Le prochain sommet de la CEDEAO doit éviter de privilégier le seul respect du principe de convergence constitutionnelle inscrit dans le protocole en appliquant aveuglement des sanctions à un Etat suite au renversement d’un membre du syndicat des chefs d’Etat qui, le plus souvent, ne respecte même pas les dispositions dudit protocole relative à la bonne gouvernance.

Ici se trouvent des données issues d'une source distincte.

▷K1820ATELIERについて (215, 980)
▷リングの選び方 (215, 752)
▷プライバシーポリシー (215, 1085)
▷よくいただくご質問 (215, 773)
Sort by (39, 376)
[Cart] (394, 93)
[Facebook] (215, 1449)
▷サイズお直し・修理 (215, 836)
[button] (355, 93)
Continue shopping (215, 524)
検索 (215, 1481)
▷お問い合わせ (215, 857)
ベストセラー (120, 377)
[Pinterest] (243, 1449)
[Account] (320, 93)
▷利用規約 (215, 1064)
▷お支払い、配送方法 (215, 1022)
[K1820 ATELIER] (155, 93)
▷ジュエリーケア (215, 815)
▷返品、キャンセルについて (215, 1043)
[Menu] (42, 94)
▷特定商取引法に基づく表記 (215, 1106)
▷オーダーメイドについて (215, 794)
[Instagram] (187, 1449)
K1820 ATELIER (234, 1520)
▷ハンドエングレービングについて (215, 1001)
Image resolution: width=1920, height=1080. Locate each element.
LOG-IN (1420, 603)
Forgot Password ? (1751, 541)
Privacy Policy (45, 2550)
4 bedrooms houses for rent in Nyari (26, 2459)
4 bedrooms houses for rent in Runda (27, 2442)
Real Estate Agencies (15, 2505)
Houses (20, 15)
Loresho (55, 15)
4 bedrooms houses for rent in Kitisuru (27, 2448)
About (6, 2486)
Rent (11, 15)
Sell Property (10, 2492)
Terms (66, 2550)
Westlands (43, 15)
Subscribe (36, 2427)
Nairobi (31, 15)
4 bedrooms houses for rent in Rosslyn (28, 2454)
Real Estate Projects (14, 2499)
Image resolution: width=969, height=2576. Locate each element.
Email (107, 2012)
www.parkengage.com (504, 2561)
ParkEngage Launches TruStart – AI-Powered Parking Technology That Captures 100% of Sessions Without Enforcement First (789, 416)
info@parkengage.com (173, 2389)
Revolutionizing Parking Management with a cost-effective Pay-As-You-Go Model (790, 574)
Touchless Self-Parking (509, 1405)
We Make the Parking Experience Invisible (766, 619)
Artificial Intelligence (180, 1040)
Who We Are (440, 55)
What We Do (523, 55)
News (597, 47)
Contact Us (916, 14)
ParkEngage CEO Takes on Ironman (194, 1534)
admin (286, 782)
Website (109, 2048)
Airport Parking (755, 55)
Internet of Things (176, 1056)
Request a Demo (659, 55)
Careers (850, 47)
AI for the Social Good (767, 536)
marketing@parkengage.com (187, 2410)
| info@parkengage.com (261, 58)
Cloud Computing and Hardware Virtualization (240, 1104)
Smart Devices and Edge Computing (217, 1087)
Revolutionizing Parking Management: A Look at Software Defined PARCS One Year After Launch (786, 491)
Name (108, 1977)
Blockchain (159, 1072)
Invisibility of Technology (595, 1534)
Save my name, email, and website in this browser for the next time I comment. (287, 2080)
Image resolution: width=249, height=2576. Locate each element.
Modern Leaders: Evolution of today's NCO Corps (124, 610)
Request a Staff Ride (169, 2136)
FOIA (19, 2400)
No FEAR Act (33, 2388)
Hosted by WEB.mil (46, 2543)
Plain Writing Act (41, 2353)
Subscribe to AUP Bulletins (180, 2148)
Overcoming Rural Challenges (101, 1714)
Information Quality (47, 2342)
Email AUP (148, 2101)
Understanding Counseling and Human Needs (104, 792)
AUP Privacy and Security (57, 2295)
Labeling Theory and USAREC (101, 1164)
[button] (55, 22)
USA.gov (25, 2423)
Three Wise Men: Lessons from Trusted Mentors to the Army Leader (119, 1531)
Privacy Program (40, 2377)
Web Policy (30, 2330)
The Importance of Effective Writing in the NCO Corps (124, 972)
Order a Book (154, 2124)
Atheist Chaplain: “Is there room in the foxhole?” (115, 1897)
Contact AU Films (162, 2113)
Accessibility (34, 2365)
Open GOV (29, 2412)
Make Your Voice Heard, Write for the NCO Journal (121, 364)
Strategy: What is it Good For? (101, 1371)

Les très récents soubresauts enregistrés en Sierra Leone et en Guinée Bissau prouvent que les sanctions sont loin d’être un remède miracle aux coups d’Etat. C’est dire que le prochain sommet de la CEDEAO prévu le 10 décembre prochain aura du pain sur la planche.
Encadré :
Protocole sur la Démocratie et la bonne gouvernance : « Section 1 – des principes de convergence constitutionnelle
Article 1er : Les principes ci-après sont déclarés principes constitutionnels communs à tous les Etats membres de la CEDEAO : a) – La séparation des pouvoirs Exécutif, Législatif et Judiciaire – la valorisation, le renforcement des Parlements et la garantie de l’immunité parlementaire ; – l’indépendance de la justice …b) Toute accession au pouvoir doit se faire à travers des élections libres, honnêtes, et transparentes. c) Tout changement anticonstitutionnel est interdit de même que tout mode non démocratique d’accession ou de maintien au pouvoir ».